50%!?! Nice to know 40% more of the vision has been acknowleged! (originally 90%)


----------



## ahmedr (Feb 1, 2004)

but thats not including Waterfront.


----------



## SkylineTurbo (Dec 22, 2004)

I'm looking forward to International City.


----------



## Krazy (Apr 27, 2004)

*DPIS ends on high*

The Dubai Property Investment Show has concluded with exhibitors reporting hundreds of property sales worth millions of dollars. A wide buyer interest was reflected in sales for both regional as well as international properties with German, Australian and New Zealand developments all reporting strong sales.


----------



## Krazy (Apr 27, 2004)

*Dubai show reports robust sales*

Dubai : Hundreds of properties were sold and several million-dollar deals signed during the recent Dubai Property Investment show, which concluded February 3, officials said.

"The success of show indicates the event has filled a real need in the market," said Guy Guillemard, marketing director of the Domus Group, the show's organisers.
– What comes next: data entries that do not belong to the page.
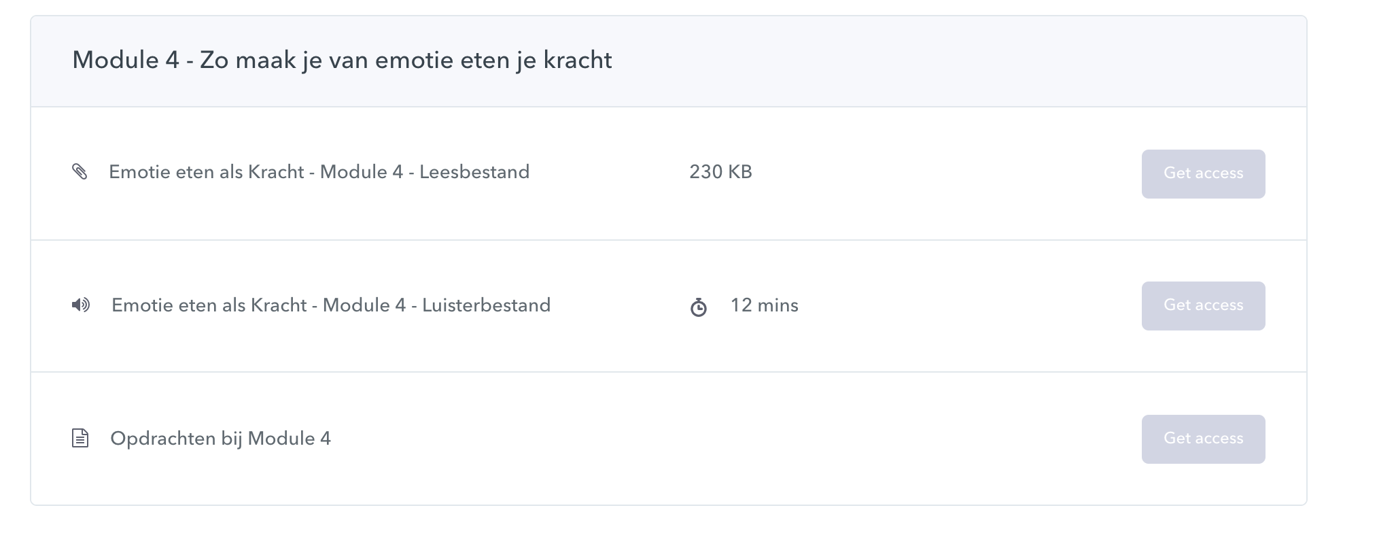Click the document icon beside Opdrachten
1396x544 pixels.
coord(80,439)
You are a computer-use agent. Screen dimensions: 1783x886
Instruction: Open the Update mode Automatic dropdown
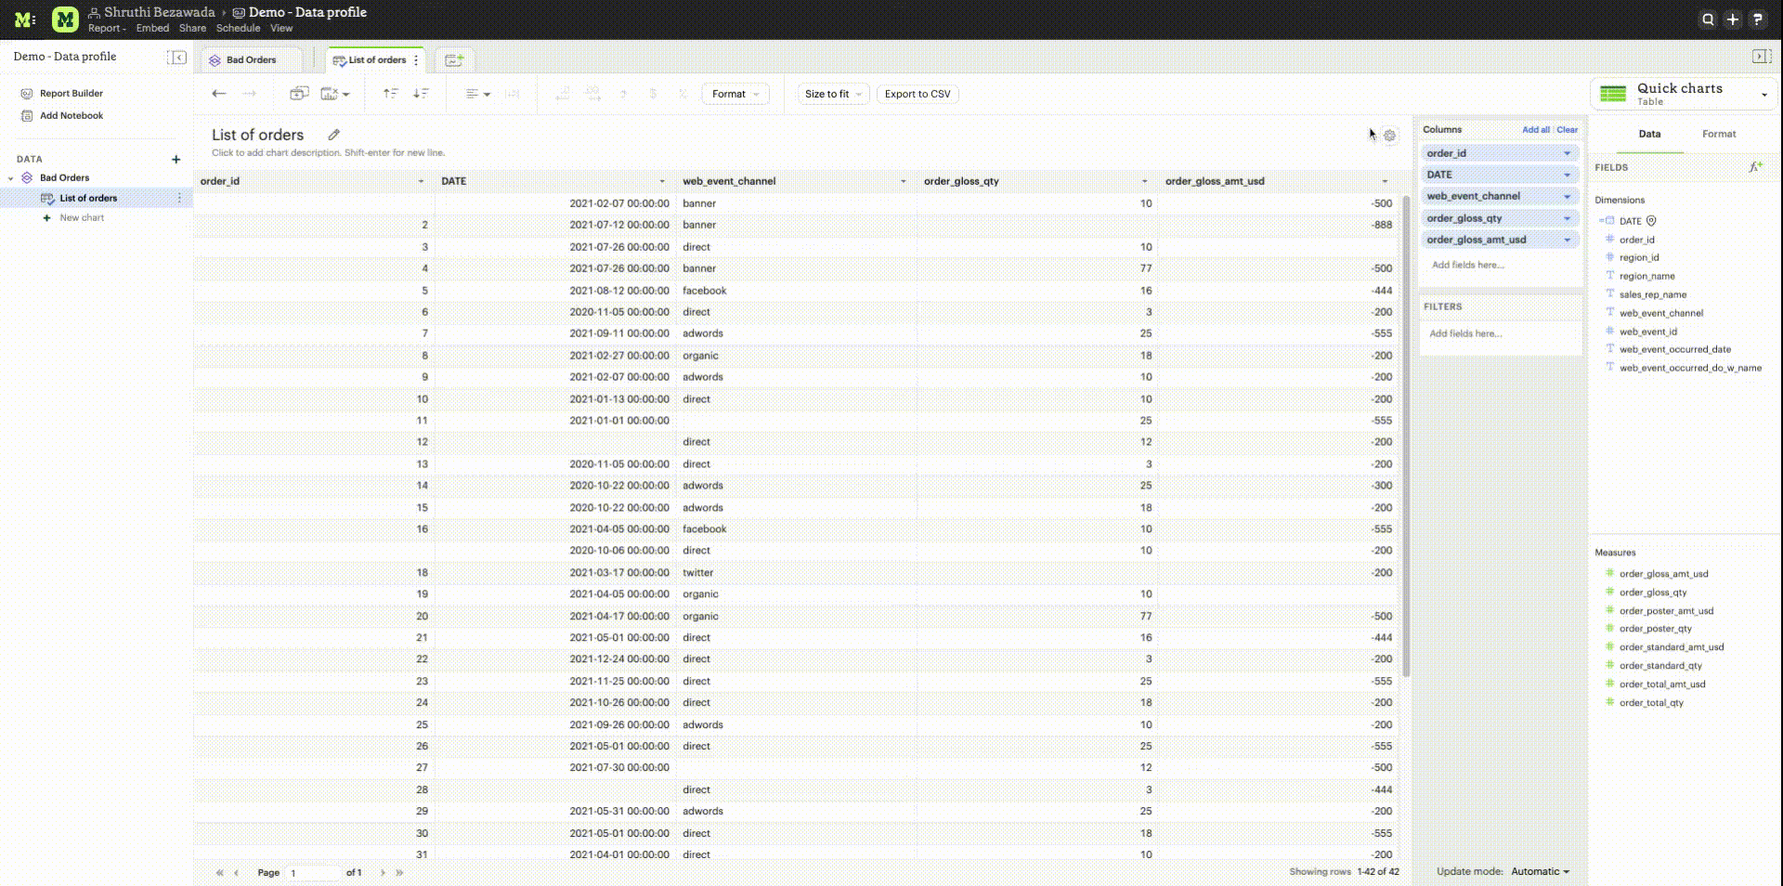pos(1540,871)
"Visitors and real estate professionals from across the globe who converged at the show were delighted with the choice and quality of international and regional projects on offer. Many of these investment opportunities had never been seen before," Guillemard said.

Sheffield Real Estate sold 70 per cent of the Supreme Residency, where each apartment costs between Dh100,00-Dh200,000, officials said. Al Tameer Real Estate sold several apartments in the Princess Tower project to agents and private investors from the UK, Saudi Arabia and Russia, officials said.

"We found the show very busy and the quality of visitors was very professional," said Wally Hart, head of Special Projects at Better Homes.

"The Bonnington Towers project received a great deal of interest, as did the Al Fattan Marine Towers and Marine Pinnacle. Al Hamra Village of Ras Al Khaimah also closed over twenty sales," he said.

"Dubai is already seen as the driver of growth in the regional real estate industry. This helped the show attract professionals and investors from across the globe.

"Most of our exhibitors commented on the excellent profile of visitors at the show serious buyers keen on doing business. This exceptional turnout confirms International Property Week as the leading international event for residential and property investment," Guillemard said.

"We did about $33 million [Dh121.1 million] worth of business connected to our Condor Tower project, Perth's tallest residential tower. Dubai's real estate industry is thriving and seems to hold the key for further growth in the region," said Wayne Briggs and Janine Thomas of Perth, Australia.

"We chose the show as the launch pad for our Lifestyles project, as Dubai is a sophisticated market for property investment. We are delighted with the response, especially from UAE nationals," said Lloyd Johns of Life-styles of New Zealand.

Alongside the show was the Property Forum, a showcase of free seminars for private and professional investors and the MEED Real Estate Conference, addressed by prominent members of the international real estate industry. "The response to the seminars was very encouraging. Visitors were keen to learn about the challenges of property investment," said Dawood Al Shezawi, chairman, Strategic Marketing, the Domus Group's partner for the show.

Big developments generate big interest

* Sheffield Real Estate sold 70 per cent of the Supreme Residency.
* Al Tameer Real Estate sold several apartments in the Princess Tower project.
* Better Homes received strong interest in several projects.
* Perth's Condor Tower project reported $33 million (Dh121.1 million) worth of business
* Lifestyles of New Zealand chose the show as the launch pad for its Lifestyles project.


----------



## DUBAI (Aug 24, 2004)

i just wish i was selling mortgages!!!

$$$$$$$$$$$$$$$$$$$$$$$$$$$$$$


----------